Talking with college students about their academic work is a fascinating leap into the familiar and the unknown. “What is your favorite class and why?” opens up discussions about preference, engagement, challenge, and the strengths and weaknesses of faculty. It reveals a forest of shifting variables. As educators, administrators, and advisors, we recognize the format but know little about the how, what, and why of individual students.
Students often find it useful, in my experience, to engage in a collaborative re-framing of their academic work. It is rarely enough to talk about what this or that means, what someone likes, or how it is going. It is not about judgment, either. Instead, context can shape meaning and give a way to measure, evaluate, and assess. An assignment is nested within a course; a course helps with a program or fulfilling a requirement. Establishing a better shared understanding of context is often essential to any meaningful dialogue about academic work. It also can be particularly helpful when students are struggling or face an important decision.
What is the right level of work and stress for any one student? Definitive answers are impossible but well worth pursuing through conversation and reflection. I have had productive discussions with students along these lines using the language of the gym. It often seems particularly effective with young men. Learning is a deviation from the status quo. It involves a change – and change usually makes us uncomfortable. We don’t get stronger being still and we don’t run faster by sitting on the couch. We build muscles by exercising. Running and lifting weights can be uncomfortable, if not downright painful. But they are how we change and grow. Learning is very much like this.
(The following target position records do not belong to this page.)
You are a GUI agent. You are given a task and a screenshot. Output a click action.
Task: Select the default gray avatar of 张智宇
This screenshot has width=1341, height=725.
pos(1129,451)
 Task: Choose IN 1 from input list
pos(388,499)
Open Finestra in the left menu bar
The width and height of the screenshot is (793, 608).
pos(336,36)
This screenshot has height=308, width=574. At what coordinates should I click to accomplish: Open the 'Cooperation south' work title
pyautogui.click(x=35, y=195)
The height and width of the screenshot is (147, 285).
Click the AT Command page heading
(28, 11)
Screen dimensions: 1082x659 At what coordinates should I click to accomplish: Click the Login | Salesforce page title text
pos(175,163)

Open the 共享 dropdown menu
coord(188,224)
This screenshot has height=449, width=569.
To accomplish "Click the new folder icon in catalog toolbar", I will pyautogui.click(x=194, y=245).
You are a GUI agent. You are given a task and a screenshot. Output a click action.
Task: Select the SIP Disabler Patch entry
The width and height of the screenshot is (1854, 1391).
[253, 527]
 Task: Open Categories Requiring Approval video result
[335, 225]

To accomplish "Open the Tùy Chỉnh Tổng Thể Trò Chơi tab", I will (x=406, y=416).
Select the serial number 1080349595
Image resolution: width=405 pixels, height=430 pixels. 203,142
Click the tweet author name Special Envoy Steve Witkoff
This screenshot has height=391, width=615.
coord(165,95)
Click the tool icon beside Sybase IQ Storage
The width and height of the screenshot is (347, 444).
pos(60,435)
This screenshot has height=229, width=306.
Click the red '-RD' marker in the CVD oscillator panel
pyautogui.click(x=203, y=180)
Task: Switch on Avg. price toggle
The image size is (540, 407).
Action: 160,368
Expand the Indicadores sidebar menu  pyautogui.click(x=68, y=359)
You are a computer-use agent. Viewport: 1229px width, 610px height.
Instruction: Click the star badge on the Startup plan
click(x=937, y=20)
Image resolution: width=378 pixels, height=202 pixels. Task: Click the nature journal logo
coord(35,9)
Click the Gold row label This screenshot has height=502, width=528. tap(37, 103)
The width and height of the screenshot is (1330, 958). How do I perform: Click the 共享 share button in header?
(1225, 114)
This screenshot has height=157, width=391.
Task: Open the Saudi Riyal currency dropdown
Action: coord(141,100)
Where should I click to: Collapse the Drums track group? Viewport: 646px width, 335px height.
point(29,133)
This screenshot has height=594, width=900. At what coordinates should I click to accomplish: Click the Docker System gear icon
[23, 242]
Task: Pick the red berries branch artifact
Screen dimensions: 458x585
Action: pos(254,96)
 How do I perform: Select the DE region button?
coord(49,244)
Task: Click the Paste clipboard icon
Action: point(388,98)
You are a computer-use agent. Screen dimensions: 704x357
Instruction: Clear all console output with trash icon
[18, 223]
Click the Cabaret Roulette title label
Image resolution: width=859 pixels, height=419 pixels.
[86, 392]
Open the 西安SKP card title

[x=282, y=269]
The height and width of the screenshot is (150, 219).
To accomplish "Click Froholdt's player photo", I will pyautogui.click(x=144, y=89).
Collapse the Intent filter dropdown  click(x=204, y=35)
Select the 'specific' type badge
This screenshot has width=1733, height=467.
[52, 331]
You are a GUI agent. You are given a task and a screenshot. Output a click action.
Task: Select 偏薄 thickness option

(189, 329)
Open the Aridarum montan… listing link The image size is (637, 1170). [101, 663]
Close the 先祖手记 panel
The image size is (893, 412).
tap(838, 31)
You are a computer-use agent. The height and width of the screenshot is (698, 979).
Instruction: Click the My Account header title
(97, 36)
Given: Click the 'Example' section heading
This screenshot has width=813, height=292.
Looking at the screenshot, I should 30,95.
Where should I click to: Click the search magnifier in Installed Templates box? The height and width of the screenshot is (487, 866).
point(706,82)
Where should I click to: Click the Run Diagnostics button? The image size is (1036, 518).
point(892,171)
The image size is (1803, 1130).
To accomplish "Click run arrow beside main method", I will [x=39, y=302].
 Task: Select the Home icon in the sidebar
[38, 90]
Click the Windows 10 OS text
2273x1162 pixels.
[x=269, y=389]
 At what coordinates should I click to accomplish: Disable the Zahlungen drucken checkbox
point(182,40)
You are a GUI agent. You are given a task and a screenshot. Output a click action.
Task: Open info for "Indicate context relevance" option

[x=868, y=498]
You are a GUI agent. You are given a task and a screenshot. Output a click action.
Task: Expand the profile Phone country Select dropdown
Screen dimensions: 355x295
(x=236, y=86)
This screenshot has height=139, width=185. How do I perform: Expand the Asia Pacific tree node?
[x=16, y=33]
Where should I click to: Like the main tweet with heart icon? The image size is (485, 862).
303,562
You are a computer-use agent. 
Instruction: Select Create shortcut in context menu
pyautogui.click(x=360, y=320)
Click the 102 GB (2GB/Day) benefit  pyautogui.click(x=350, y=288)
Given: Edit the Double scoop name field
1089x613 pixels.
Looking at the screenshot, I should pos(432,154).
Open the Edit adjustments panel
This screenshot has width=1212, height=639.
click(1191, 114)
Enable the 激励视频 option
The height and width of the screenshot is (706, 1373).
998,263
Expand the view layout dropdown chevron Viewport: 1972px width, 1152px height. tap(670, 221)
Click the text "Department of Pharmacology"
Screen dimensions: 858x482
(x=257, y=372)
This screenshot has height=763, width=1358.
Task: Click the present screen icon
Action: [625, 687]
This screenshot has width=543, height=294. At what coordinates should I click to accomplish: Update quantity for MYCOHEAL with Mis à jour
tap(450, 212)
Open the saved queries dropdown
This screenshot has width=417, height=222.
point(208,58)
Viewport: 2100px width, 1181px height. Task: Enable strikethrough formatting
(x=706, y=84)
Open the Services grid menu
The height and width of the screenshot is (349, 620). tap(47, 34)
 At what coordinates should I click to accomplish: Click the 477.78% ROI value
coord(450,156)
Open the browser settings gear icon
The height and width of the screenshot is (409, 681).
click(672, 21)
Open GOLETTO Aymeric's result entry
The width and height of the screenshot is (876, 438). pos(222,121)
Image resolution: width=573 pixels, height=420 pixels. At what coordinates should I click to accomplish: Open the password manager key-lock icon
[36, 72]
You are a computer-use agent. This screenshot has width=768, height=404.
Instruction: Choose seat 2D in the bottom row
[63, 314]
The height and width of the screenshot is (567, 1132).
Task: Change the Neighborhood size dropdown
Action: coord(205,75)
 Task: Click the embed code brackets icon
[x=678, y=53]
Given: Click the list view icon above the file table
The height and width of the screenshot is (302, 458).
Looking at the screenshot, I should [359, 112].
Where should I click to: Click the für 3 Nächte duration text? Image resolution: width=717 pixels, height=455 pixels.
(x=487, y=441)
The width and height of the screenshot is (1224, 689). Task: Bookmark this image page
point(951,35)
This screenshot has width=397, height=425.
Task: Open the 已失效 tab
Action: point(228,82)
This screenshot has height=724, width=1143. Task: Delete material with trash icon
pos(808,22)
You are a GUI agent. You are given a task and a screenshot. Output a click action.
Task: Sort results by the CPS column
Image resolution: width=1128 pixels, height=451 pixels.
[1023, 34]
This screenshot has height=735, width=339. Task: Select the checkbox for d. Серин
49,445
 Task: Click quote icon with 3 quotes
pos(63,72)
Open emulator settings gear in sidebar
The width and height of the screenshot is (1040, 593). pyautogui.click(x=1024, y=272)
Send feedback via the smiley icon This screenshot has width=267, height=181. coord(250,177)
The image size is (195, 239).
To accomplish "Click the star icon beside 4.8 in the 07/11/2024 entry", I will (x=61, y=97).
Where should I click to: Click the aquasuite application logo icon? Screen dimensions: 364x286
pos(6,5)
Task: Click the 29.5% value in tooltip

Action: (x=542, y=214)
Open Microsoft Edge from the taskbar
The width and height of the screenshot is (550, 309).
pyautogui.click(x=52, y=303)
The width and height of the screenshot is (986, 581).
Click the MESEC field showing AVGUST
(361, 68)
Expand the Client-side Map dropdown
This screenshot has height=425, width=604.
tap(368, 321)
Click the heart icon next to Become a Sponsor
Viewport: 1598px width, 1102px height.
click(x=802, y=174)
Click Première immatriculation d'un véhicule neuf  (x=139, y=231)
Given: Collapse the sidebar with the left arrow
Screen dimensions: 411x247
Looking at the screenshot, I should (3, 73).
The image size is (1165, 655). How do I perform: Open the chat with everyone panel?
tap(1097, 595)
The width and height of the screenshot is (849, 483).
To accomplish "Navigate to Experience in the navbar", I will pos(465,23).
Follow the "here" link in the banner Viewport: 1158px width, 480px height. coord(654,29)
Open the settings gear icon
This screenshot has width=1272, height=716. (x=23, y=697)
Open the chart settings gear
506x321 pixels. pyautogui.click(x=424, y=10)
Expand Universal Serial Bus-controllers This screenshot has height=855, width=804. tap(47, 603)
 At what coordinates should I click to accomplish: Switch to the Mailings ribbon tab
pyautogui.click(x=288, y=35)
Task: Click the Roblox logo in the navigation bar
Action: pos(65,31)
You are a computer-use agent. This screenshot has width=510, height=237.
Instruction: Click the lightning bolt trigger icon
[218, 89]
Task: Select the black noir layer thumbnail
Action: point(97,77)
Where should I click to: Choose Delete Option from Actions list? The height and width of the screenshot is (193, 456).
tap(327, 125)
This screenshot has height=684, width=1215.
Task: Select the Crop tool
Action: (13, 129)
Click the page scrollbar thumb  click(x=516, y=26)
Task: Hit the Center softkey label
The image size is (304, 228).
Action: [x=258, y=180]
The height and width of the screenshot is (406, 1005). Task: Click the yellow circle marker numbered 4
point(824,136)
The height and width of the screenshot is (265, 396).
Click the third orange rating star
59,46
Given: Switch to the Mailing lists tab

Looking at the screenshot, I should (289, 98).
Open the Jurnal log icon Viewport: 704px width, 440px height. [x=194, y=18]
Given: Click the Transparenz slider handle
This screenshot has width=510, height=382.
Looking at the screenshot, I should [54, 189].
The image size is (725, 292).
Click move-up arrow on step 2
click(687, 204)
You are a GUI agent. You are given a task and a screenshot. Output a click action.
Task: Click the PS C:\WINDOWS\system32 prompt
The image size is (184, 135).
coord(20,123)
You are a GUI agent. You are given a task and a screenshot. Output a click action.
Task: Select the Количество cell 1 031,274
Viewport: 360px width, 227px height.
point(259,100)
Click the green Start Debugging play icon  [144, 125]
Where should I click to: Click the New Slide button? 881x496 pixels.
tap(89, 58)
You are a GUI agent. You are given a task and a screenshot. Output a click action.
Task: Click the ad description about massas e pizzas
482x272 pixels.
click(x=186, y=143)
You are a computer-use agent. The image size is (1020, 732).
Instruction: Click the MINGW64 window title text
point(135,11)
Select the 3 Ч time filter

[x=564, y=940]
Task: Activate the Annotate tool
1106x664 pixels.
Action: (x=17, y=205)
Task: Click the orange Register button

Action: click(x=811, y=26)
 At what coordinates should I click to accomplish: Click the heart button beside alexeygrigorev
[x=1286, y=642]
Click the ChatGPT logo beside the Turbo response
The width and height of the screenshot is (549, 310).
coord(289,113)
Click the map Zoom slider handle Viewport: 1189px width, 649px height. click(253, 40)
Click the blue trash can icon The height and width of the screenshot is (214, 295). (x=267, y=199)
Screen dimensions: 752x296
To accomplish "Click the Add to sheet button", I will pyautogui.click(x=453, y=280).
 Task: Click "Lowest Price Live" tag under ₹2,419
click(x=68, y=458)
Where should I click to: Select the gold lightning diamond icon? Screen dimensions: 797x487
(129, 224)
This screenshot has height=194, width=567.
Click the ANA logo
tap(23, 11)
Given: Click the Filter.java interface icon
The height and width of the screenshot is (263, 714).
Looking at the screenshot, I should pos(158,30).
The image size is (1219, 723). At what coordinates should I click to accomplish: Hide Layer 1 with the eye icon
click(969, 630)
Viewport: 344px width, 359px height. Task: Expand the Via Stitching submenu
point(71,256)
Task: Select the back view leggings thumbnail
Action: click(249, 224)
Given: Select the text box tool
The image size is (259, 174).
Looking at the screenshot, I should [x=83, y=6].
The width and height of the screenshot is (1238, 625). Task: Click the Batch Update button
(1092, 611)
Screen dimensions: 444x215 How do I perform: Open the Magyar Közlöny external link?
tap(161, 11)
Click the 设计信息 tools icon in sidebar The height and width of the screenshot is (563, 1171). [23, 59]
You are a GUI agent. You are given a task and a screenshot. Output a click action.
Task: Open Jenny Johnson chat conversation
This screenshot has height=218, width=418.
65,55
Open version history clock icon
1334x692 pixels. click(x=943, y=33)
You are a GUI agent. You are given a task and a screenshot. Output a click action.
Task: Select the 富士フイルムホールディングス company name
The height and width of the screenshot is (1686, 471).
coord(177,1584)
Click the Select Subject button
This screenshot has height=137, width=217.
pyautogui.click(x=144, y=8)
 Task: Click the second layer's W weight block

Expanding the metaphor, we don’t get stronger lifting just a little weight. We also don’t get stronger trying to lift massive amounts – we simply cannot get too much weight off a rack. Effective training, like effective learning, comes from knowing the right level of weight and the right degree of discomfort. For that to happen, students have to know themselves – and they have to know about the nature of work and faculty expectations. When there is good knowledge across these arenas, students are in a solid position to assess their goals, their progress, and the value of their education.
I know students are doing well when they can talk about their classes with this level of understanding. And I know students are excelling when they have comprehension and can also describe how they are being challenged and how they are coping with high expectations. The best kind of learning comes with the best kind of discomfort.